The piece you read discussed annuity taxation for non-retirement accounts, also referred to as taxable or non-qualified accounts. The type of account dictates the tax consequences.

It is true that when using an annuity in a Roth IRA, the Roth IRA rules, rule. Taxes are based on what is distributed from the Roth IRA and when. If all the requirements are met, all the distributions are tax-free. 

From this point, anytime I write Roth IRA, the same statements also apply to traditional IRAs.

The investments within a Roth IRA and the activity within a Roth IRA has no bearing on your tax bill as long as the types of investments in there are permitted. An annuity contract is a legal option for the type of investment you can put in a Roth IRA. However, most annuities are bad choices.

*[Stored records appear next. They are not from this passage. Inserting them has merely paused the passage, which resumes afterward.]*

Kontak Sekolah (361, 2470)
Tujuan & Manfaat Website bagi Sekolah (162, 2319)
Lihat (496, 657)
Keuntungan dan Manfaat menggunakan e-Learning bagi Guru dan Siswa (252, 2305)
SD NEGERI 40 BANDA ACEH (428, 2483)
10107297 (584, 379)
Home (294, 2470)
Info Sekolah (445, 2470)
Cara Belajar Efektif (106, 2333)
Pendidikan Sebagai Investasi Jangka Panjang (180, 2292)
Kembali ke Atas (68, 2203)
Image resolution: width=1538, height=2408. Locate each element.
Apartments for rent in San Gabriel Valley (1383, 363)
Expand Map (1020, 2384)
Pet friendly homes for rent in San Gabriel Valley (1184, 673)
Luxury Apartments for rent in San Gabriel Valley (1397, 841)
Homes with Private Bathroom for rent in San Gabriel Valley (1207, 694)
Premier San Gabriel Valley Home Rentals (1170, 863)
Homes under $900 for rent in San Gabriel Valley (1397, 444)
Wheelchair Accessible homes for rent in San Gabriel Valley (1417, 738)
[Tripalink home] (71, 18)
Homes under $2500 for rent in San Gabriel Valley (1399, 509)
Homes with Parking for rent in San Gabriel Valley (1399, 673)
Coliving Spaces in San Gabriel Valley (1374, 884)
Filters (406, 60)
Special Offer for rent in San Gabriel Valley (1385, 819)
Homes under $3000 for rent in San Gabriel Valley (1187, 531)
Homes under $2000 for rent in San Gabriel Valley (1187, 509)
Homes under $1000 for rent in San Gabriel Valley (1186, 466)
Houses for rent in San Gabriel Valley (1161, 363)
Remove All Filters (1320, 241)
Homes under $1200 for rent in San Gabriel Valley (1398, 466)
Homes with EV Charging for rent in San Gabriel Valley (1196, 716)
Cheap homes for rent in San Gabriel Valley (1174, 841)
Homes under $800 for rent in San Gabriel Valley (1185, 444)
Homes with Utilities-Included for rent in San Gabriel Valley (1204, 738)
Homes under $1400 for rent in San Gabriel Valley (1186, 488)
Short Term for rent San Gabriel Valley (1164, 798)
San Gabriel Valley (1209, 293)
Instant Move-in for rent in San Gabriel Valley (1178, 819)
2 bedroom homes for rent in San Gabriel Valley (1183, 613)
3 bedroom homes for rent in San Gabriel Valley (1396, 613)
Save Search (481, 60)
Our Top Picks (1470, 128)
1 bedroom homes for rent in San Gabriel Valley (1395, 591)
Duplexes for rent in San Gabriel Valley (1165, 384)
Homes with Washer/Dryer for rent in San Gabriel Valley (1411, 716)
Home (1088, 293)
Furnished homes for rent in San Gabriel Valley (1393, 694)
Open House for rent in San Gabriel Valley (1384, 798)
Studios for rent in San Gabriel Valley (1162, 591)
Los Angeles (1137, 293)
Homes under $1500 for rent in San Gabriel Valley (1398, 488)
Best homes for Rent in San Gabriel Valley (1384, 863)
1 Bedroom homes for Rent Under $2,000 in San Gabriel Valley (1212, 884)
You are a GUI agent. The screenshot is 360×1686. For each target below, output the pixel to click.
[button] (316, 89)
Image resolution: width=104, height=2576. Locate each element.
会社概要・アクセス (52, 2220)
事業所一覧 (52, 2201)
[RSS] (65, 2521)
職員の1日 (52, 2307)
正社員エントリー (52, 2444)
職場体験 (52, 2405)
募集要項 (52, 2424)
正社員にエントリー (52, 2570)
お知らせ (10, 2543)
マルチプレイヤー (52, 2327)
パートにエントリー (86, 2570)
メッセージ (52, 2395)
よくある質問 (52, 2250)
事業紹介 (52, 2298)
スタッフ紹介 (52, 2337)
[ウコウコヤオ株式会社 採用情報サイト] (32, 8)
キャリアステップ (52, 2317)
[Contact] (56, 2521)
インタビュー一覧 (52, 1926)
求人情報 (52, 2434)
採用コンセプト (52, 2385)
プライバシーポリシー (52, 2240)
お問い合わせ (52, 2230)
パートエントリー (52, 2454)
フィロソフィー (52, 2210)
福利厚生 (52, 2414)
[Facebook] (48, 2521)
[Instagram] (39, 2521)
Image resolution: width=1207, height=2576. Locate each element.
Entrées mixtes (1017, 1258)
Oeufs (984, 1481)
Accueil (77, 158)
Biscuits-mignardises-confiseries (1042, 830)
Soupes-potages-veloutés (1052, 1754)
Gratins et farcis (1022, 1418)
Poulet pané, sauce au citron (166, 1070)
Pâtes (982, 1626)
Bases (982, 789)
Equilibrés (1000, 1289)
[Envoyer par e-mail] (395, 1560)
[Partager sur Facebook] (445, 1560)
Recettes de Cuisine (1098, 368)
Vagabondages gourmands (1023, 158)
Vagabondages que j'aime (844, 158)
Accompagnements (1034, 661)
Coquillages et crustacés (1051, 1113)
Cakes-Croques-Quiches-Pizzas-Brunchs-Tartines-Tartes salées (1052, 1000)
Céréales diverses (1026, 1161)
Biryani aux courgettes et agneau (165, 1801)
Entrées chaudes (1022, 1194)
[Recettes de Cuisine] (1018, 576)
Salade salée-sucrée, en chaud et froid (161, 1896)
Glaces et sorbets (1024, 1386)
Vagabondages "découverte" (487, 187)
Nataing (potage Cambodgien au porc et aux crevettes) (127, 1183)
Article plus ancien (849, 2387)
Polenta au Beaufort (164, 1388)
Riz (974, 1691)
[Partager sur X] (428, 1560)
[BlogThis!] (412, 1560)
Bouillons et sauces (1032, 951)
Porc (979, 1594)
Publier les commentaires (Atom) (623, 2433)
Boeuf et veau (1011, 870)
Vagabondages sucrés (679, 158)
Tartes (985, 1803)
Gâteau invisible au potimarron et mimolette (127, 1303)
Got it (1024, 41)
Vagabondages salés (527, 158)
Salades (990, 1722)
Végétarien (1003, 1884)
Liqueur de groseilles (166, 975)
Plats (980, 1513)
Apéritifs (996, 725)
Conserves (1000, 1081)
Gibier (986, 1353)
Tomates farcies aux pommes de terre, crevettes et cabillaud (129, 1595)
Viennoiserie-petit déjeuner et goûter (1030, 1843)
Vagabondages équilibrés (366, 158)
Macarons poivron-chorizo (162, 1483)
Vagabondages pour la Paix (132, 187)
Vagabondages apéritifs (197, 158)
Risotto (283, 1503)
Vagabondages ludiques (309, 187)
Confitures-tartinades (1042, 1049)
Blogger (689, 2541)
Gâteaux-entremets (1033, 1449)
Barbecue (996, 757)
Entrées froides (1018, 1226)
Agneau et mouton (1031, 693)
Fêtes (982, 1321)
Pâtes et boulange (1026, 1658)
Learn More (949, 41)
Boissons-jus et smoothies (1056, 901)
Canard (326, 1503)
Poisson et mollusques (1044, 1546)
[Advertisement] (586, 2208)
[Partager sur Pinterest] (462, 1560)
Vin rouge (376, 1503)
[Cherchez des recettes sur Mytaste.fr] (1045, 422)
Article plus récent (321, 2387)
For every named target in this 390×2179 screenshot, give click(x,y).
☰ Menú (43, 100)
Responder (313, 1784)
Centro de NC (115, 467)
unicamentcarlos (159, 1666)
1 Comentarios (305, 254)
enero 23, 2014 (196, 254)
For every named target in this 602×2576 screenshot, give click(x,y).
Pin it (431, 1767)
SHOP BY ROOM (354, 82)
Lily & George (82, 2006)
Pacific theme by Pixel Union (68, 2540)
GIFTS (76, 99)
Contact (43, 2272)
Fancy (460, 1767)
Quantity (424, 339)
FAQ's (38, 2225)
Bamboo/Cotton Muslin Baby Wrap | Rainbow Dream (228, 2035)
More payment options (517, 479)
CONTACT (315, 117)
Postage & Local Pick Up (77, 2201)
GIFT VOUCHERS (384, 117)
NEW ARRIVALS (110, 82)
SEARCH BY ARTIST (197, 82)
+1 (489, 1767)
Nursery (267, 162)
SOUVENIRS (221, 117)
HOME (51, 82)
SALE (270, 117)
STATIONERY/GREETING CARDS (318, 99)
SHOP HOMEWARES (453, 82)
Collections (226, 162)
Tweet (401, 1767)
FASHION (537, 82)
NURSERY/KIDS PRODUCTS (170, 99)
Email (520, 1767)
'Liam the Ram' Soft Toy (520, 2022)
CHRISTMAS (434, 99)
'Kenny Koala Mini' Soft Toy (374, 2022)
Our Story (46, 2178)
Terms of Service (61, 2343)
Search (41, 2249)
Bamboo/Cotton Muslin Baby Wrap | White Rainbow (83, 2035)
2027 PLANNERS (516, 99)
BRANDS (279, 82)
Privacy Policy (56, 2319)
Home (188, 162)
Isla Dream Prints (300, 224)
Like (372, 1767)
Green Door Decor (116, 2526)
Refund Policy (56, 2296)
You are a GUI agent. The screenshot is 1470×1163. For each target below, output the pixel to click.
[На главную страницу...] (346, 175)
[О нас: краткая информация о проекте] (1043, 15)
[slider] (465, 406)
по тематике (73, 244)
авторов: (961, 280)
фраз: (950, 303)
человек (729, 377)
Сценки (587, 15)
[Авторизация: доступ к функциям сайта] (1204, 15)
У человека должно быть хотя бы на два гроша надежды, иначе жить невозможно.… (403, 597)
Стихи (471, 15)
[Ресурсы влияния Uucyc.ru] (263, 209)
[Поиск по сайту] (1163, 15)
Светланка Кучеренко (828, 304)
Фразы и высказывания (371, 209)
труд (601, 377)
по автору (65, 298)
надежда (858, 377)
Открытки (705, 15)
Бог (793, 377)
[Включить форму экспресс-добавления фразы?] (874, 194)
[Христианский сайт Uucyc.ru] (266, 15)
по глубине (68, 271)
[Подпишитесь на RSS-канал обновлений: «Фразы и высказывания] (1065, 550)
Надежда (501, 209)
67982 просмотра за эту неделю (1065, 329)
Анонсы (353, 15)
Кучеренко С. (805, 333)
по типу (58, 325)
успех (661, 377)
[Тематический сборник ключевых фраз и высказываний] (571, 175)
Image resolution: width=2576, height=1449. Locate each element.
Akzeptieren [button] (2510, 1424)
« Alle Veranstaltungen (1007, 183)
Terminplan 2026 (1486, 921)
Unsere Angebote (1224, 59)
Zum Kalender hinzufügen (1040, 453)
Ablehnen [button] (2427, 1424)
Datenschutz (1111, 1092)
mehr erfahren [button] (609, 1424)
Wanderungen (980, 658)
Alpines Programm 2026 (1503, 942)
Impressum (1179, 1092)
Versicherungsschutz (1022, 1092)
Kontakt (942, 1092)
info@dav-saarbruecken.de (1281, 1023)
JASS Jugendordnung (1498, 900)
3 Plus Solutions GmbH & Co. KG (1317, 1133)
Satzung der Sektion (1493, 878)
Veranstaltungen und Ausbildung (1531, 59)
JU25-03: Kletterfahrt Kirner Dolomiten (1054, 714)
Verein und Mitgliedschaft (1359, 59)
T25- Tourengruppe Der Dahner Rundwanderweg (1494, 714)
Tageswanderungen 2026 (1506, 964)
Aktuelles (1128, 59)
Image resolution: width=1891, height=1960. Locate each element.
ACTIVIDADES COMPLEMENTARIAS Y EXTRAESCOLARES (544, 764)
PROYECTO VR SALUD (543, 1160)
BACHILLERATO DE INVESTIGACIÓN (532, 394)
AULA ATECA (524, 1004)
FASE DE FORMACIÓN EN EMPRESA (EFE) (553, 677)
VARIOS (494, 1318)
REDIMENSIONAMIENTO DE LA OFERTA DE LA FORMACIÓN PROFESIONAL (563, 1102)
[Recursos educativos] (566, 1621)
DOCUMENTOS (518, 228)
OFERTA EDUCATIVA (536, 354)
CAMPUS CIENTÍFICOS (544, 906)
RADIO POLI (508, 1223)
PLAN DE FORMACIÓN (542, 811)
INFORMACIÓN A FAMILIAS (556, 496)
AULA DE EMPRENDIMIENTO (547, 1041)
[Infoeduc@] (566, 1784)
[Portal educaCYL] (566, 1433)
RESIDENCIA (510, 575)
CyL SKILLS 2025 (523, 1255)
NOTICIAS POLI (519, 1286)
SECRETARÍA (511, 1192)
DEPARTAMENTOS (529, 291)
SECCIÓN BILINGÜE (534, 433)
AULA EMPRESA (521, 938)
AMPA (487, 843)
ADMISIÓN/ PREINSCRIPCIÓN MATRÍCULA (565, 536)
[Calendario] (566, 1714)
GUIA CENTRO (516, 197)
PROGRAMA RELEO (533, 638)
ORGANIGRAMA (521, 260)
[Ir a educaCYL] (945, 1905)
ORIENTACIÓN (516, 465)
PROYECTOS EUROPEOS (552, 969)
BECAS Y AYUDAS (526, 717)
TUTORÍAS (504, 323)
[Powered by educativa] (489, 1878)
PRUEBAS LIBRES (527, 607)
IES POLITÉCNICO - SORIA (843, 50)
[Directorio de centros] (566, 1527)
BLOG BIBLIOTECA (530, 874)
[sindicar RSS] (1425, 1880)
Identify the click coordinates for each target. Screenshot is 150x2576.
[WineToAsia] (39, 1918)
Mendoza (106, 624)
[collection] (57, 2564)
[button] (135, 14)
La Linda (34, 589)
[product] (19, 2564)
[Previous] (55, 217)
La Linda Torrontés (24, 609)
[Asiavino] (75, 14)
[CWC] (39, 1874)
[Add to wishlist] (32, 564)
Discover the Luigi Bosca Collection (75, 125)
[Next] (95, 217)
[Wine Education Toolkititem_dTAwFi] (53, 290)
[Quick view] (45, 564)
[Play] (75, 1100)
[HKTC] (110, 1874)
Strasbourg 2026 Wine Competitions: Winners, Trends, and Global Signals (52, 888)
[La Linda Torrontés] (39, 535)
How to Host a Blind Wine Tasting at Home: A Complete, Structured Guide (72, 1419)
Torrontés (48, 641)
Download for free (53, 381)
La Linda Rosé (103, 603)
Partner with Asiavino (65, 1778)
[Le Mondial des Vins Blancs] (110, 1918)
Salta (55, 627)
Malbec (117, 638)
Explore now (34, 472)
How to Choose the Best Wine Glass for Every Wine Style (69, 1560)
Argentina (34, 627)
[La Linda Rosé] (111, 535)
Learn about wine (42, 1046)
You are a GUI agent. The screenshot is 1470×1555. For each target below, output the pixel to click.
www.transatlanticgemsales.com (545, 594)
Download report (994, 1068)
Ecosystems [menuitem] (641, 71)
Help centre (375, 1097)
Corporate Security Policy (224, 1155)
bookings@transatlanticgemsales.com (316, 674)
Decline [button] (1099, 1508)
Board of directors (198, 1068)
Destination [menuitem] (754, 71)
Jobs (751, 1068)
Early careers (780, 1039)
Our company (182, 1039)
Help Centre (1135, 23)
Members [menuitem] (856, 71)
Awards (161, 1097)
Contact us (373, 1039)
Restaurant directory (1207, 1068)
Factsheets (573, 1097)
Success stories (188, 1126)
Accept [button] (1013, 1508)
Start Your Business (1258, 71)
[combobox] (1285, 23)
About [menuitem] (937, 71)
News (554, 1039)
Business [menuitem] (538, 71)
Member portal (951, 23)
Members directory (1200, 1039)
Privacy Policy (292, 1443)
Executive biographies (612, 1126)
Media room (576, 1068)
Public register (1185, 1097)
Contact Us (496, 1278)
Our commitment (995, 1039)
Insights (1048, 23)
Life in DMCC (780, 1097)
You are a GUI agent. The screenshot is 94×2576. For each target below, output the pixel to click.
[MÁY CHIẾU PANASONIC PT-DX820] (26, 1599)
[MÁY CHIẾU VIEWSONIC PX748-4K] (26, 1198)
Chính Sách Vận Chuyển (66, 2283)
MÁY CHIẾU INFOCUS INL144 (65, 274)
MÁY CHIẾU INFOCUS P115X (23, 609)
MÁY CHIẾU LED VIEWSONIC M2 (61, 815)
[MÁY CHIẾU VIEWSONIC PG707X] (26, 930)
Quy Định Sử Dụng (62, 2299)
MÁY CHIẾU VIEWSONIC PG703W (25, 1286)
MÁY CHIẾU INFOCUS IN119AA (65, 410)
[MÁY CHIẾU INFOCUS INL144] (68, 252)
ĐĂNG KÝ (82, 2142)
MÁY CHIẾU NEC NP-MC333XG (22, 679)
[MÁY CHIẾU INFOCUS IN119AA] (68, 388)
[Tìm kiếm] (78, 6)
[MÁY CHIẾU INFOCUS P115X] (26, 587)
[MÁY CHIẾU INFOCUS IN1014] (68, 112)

In the right situation, the type of annuity I most often find worth considering is a single premium immediate annuity (SPIA). Here you trade a one-time payment to the insurance company for a series of payments guaranteed payable for as long as you live. These can pay off nicely if you live past your life expectancy. The longer you live, the better. Knowing you can’t outlive the payment stream has an intangible value as well. 

Most annuities sold to consumers are not SPIAs. They are deferred annuities bought to accumulate funds and will tout various guarantees. None of those guarantees are free and many of them are overpriced, some grotesquely so. The versions sold by agents, brokers, or “advisers” who are actually regulated as agents or brokers, typically possess cost structures that include high annual fees, surrender fees, market value adjustments, other restrictions when funds are removed from the annuity, or restrictions about what you can do with funds that remain in the contract.

I don’t believe it to be in a client’s best interest to add complicating factors and higher costs unless there is a clear and valuable payoff for accepting such terms. You have a vast world of investment choices available to you when you open a Roth IRA. Once you put money in an annuity contract, you shrink the number of possibilities to a relatively tiny set of choices given to you by the insurance company. 

I have yet to see an annuity that would provide a return at a comparable risk level that you couldn’t easily replicate without the restrictive terms and additional costs of the annuity contract. You are likely much better off filling your Roth IRA or traditional IRA with plain vanilla investments in an array that fits your needs and your risk profile.